To summarize our current setup: we have apiserver and podmaster's pod
specification files put into /etc/kubernetes/manifests/
so they run on every
master node. Scheduler and controller manager's pod specification files are
put into /srv/kubernetes/manifests/
, and they will be copied into
/etc/kubernetes/manifests/
by their podmaster if and only if their podmaster was
elected the leader.
Configure Nginx
Nginx needs to be configured to load balance for both the apiserver and scheduler. For testing purpose, one can start Nginx in a Docker container.
cat <<EOF >nginx.conf
events {
worker_connections 4096; ## Default: 1024
}
http {
upstream apiservers {
server ${K8S_1_IP}:${K8S_APISERVER_PORT};
server ${K8S_2_IP}:${K8S_APISERVER_PORT};
}
upstream schedulers {
server ${K8S_1_IP}:${K8S_SCHEDULER_PORT};
server ${K8S_2_IP}:${K8S_SCHEDULER_PORT};
}
server {
listen ${NGINX_APISERVER_PORT};
location / {
proxy_pass http://apiservers;
proxy_next_upstream error timeout invalid_header http_500;
proxy_connect_timeout 2;
proxy_buffering off;
proxy_read_timeout 12h;
proxy_send_timeout 12h;
}
}
server {
listen ${NGINX_SCHEDULER_PORT};
location / {
proxy_pass http://schedulers;
proxy_next_upstream error timeout invalid_header http_500;
proxy_connect_timeout 2;
proxy_buffering off;
proxy_read_timeout 12h;
proxy_send_timeout 12h;
}
}
}
EOF
$ docker run \
-p $NGINX_APISERVER_PORT:$NGINX_APISERVER_PORT \
-p $NGINX_SCHEDULER_PORT:$NGINX_SCHEDULER_PORT \
--name nginx \
-v `pwd`/nginx.conf:/etc/nginx/nginx.conf:ro \
-d nginx:latest
For the sake of clarity, configuring Nginx to support HTTP over TLS/SPDY is
outside of our scope. However, one should keep in mind that without TLS/SPDY
properly configured, some kubectl
commands might not work properly. This
problem is documented here.
Start Kubelet
To start everything up, we need to start the kubelet on K8s master nodes so they can start apiserver and podmaster. On the leader node, podmaster will subsequently start the scheduler and controller manager.

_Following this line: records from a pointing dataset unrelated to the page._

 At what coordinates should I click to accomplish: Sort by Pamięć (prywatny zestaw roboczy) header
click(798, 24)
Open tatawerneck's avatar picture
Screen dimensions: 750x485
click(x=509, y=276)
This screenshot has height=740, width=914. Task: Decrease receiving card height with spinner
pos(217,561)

$ mkdir -p /var/log/kubernetes
$ kubelet \
--api_servers=http://127.0.0.1:${K8S_APISERVER_PORT} \
--register-node=false \
--allow-privileged=true \
--config=/etc/kubernetes/manifests \
1>/var/log/kubernetes/kubelet.log 2>&1 &
Verification
On each of the K8s master nodes, one can run docker ps
to verify that there
is an apiserver pod and a podmaster pod running, and on one of the K8s master
nodes, there is a controller manager and a scheduler pod running.

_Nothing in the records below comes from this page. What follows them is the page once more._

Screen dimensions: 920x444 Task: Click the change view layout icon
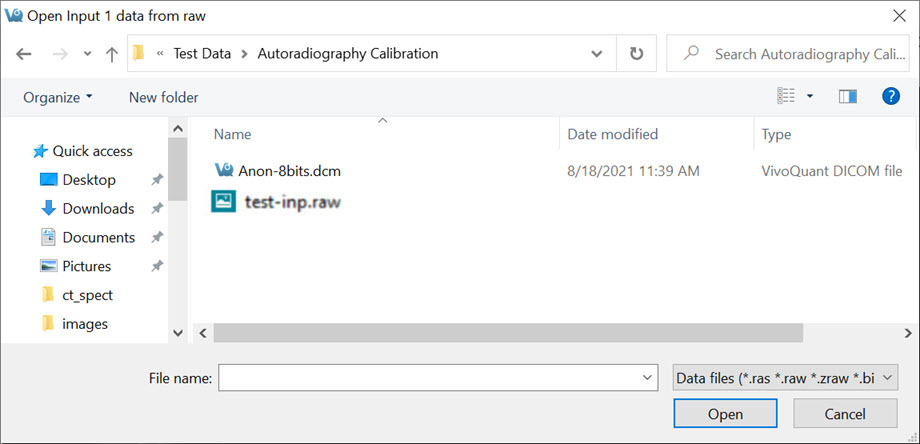(787, 96)
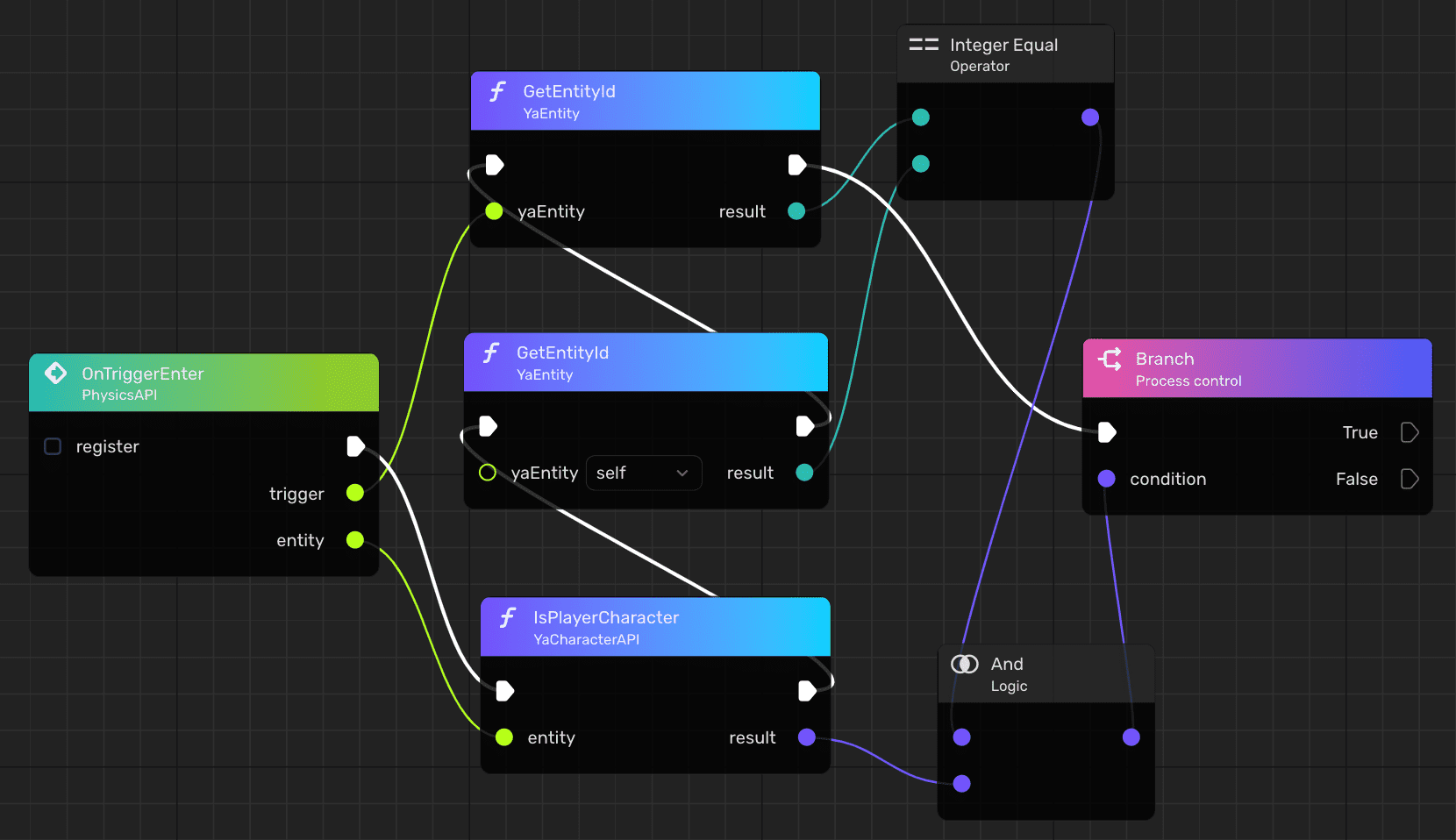Select the Integer Equal node title
1456x840 pixels.
tap(1003, 45)
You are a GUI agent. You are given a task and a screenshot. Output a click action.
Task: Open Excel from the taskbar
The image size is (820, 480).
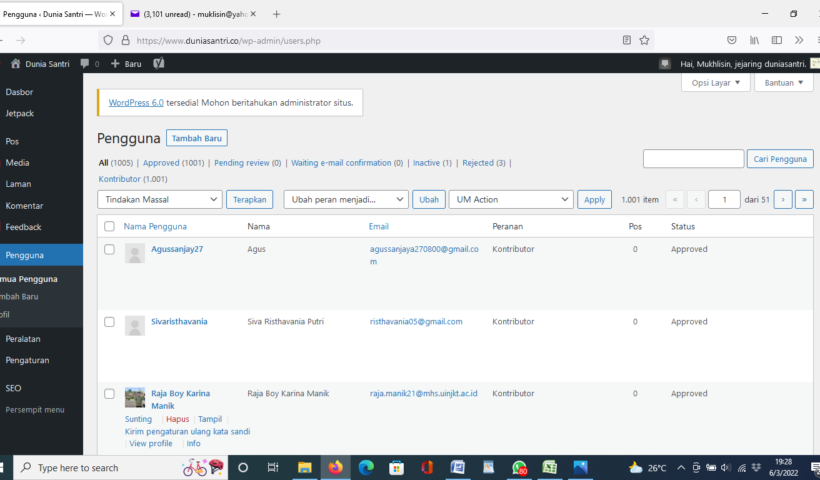pos(549,467)

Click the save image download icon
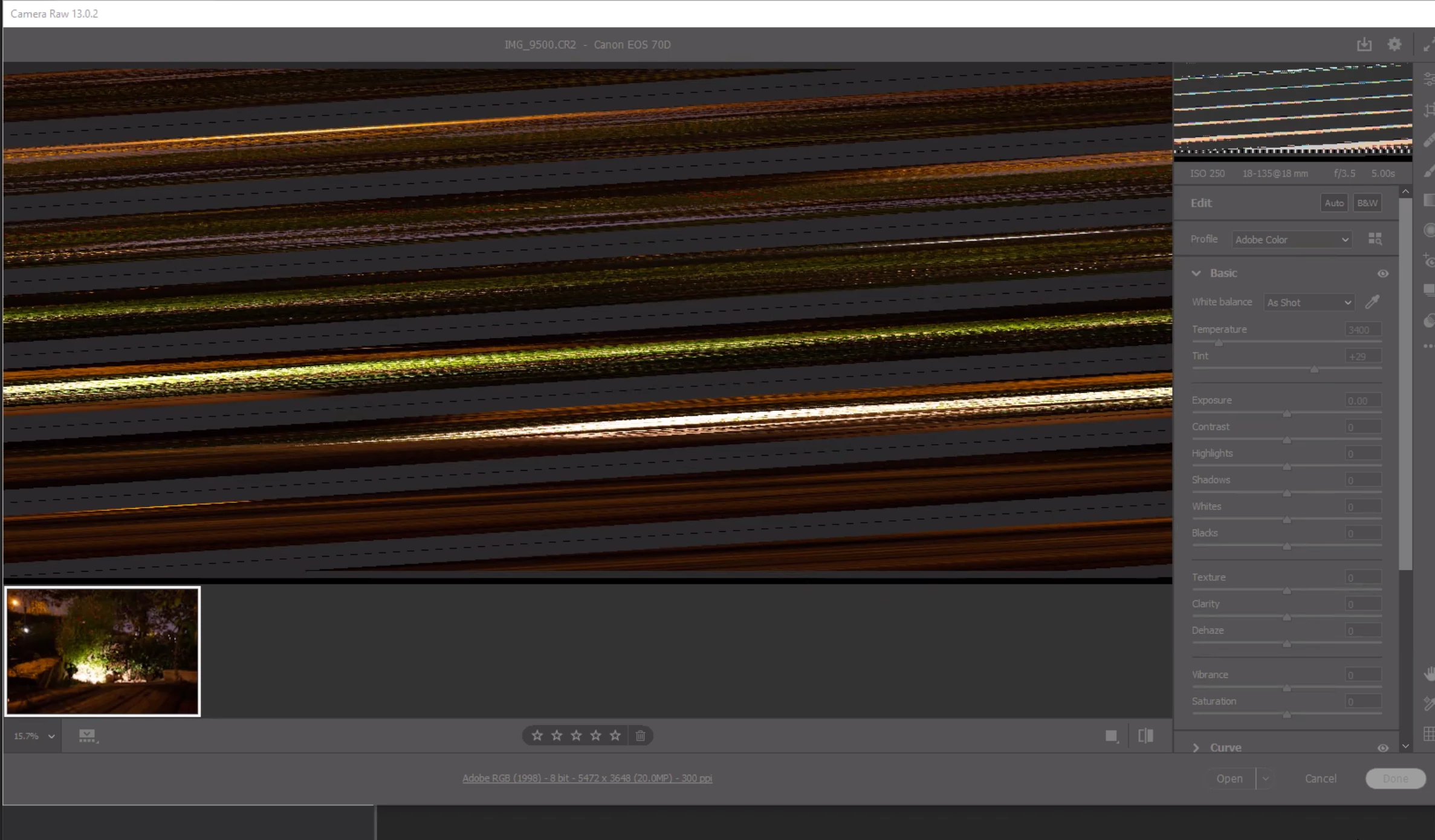pos(1364,45)
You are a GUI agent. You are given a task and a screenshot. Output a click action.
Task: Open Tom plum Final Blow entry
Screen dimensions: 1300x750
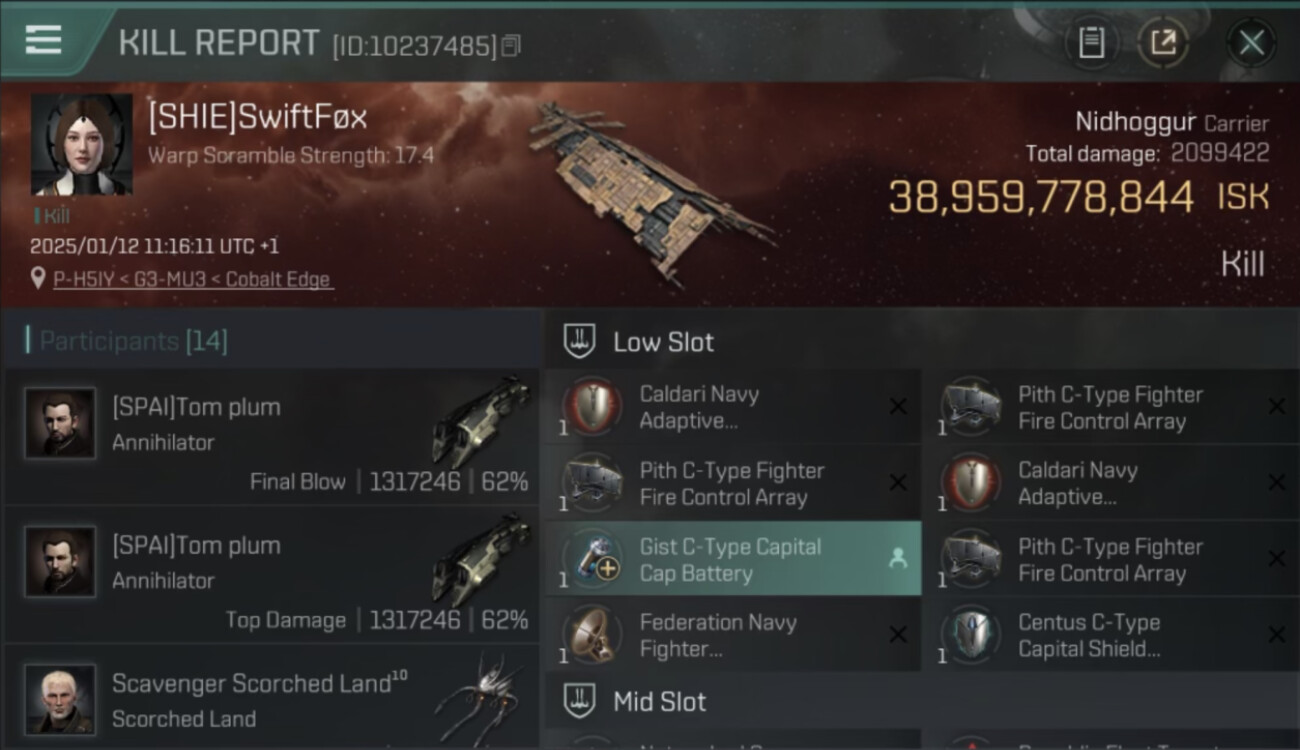click(272, 436)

One should also verify if we can create user pods in the K8sm cluster
$ export KUBERNETES_MASTER=http://${NGINX_IP}:${NGINX_APISERVER_PORT}
$ kubectl create -f <userpod yaml file>
$ kubectl get pods
The pod should be shown in a Running
state after some short amount of time.
Tuning
During a fail-over, cold-standby mode takes some time before a new scheduler can be started to take over the work from the failed one. However, one can tune various parameters to shorten this time.
Podmaster has --sleep
and --ttl-secs
parameters that can be tuned, and both
allow for faster failure detection. However, it is probably not a good idea to
set --ttl-secs
too small to minimize false positives.
Kubelet has --file-check-frequency
parameter that controls how frequently it
checks the manifests directory. It is set to 20 seconds by default.